What Did Obama Accomplish In Chicago? Plenty.

johncarney:

… how does Obama explain his failure to achieve any real accomplishments as a community organizer?

The revealing point about community service here is that many people engage in it despite its fruitlessness. Why? Perhaps they want to do “something” even if that amounts to nothing. But I suspect the answer really is that community service is a social-status indicator among a certain class of people. Being “involved” is a way to indicate that they are a certain type of person (generally, “liberal with leisure time”) with a certain attitudinal disposition (basically, “full of caring”). In short, what community service accomplishes has very little to do with those who are allegedly being helped. Instead, the real beneficiaries are the do-gooders who get to feel good about themselves, meet potential mates of their own social class, and brag to friends about the good they are doing.

I agree with the central contention of this post, but I take issue with the title. Obama accomplished a lot in Chicago, just not as a community organizer.

Grim proving ground for Obama’s housing policy
The candidate endorsed subsidies for private entrepreneurs to build low-income units.
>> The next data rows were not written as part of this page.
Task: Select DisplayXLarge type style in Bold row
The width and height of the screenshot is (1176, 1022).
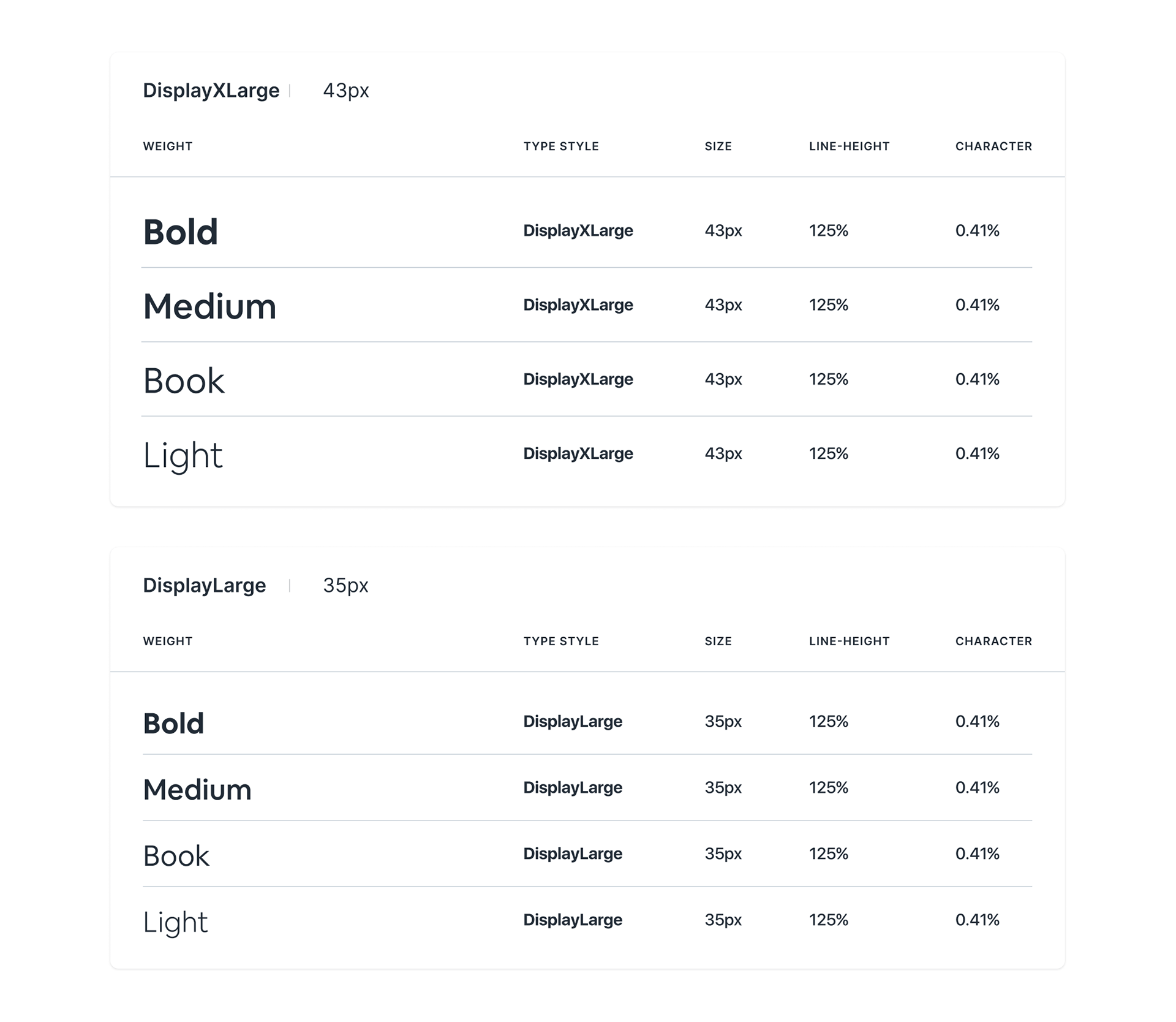Action: tap(578, 231)
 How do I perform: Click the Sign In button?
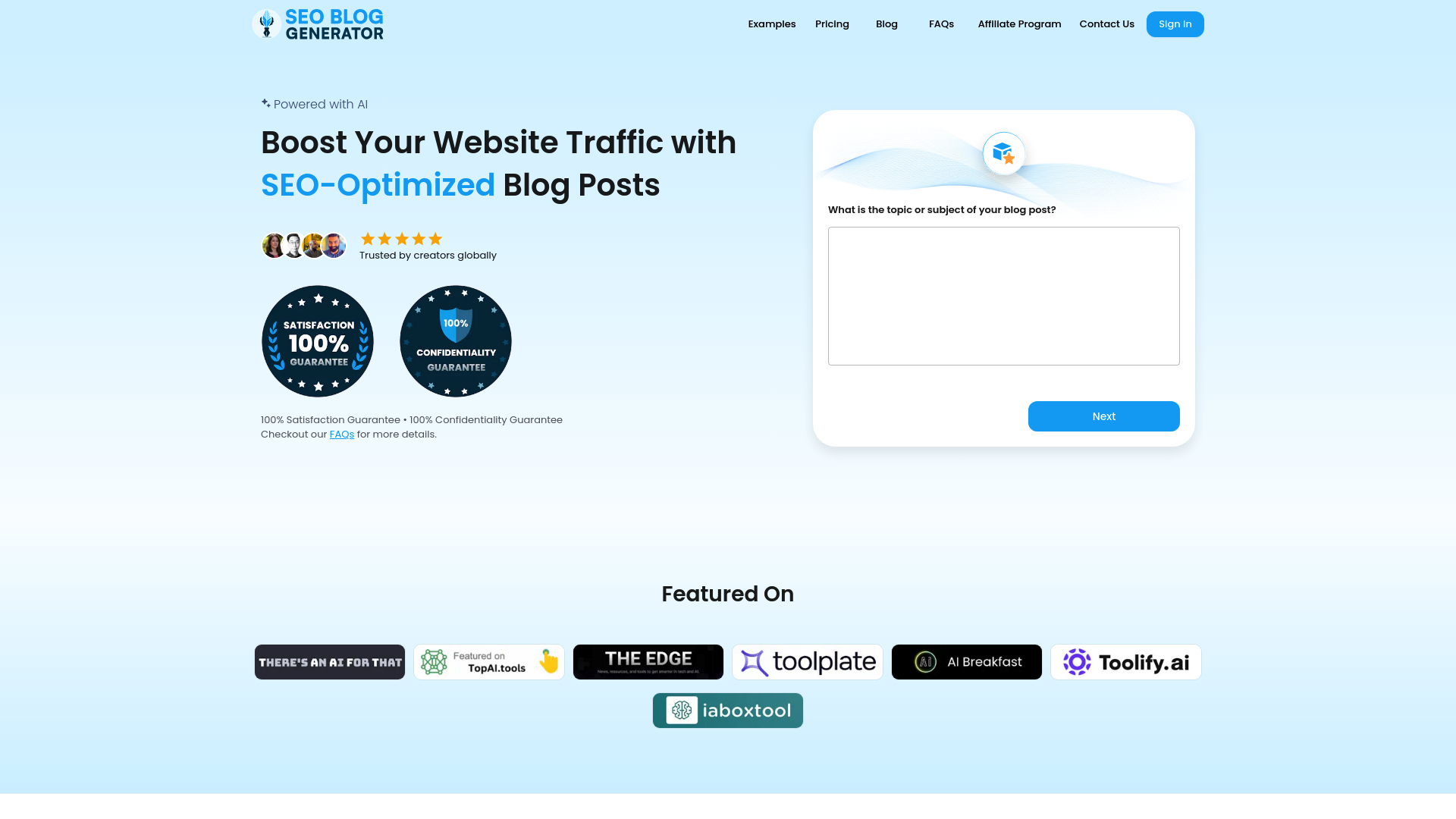point(1175,24)
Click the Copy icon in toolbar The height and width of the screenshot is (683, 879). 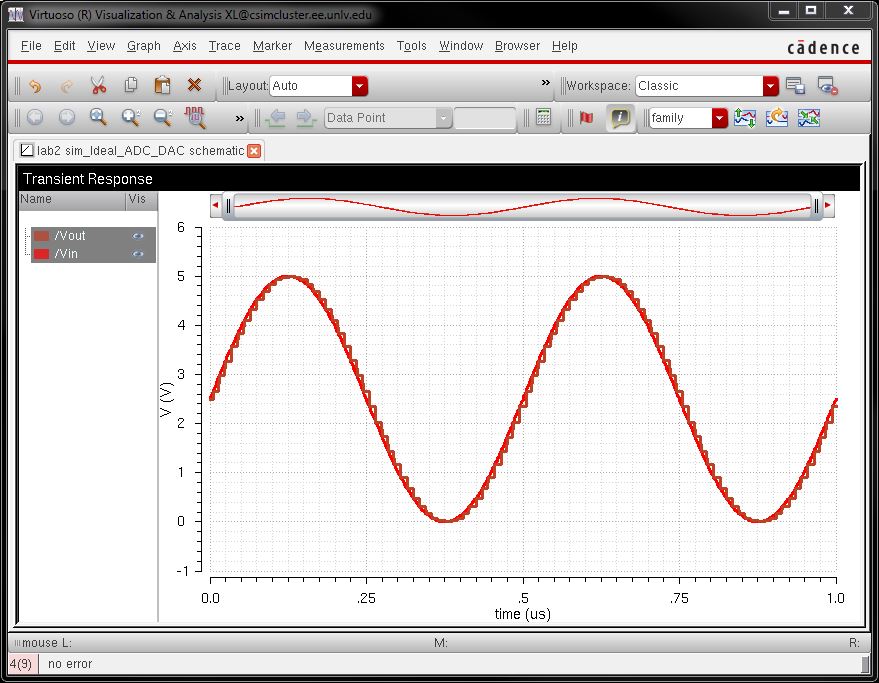point(130,86)
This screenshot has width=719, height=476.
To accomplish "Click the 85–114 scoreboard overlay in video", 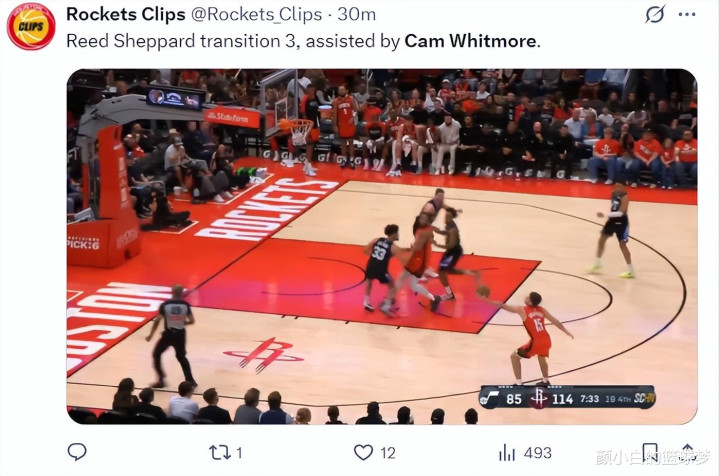I will click(568, 398).
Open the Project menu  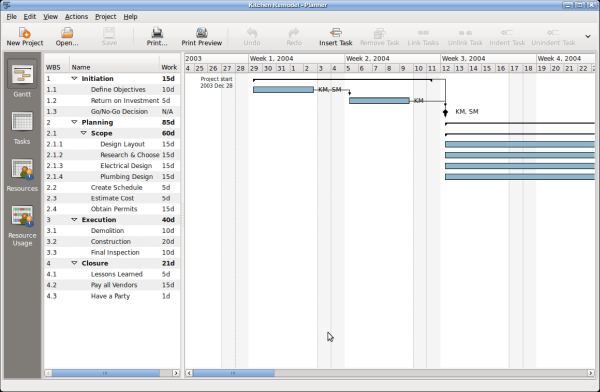click(106, 16)
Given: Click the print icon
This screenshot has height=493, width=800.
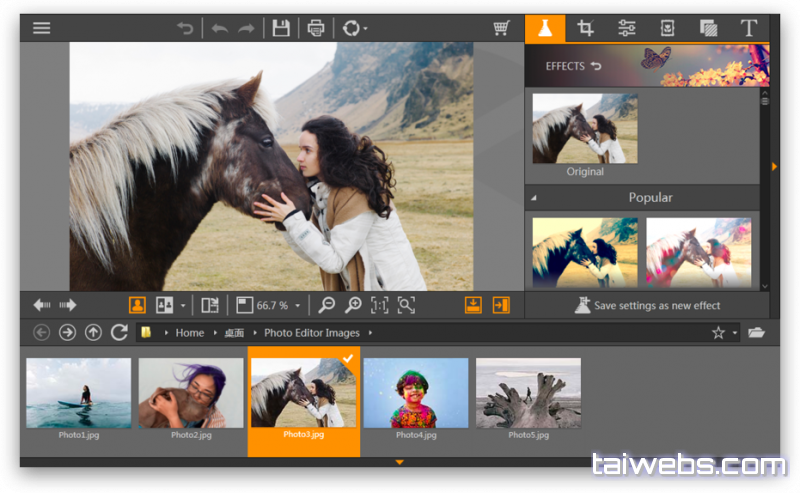Looking at the screenshot, I should (316, 28).
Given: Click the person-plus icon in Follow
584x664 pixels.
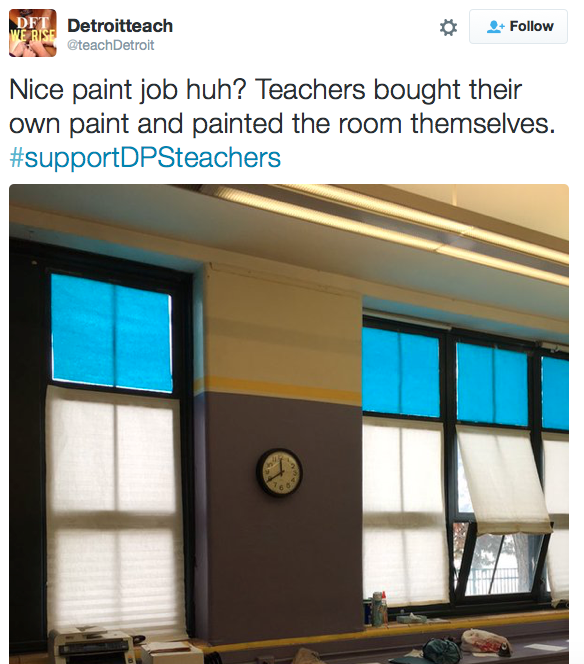Looking at the screenshot, I should (x=495, y=27).
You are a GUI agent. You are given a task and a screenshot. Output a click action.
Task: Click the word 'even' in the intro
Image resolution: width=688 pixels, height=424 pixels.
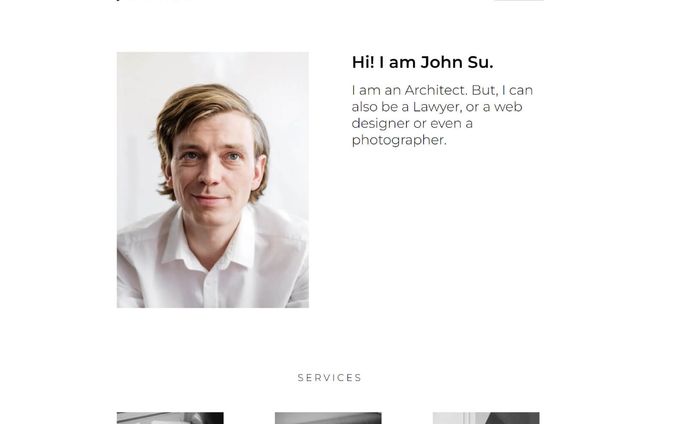[445, 123]
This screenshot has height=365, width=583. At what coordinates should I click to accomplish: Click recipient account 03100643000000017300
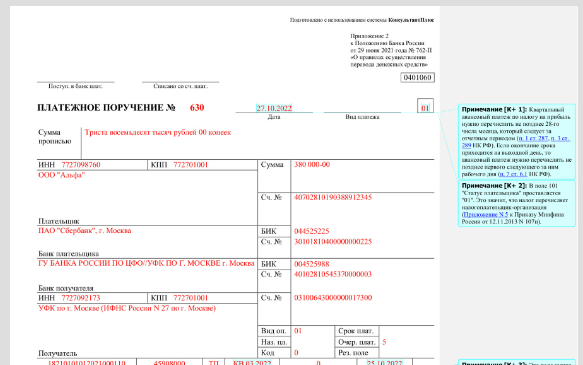333,298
But, while he garnered support from developers, many projects in his former district have fallen into disrepair.
Boston Globe

Translation: During his tenure as an Illinois State Senator, BO funnelled millions in subsidies to corrupt land developers to build slums in his district. These developers (Valerie Jarrett, Tony Rezko, Allison Davis, Cecil Butler, Daniel Levin, etc.) then raised and contributed hundreds of thousands of dollars to his campaigns.

BO sold his most vulnerable constituents one-way tickets on the Hope train to Changeville, and he and his buddies laughed all the way to the bank.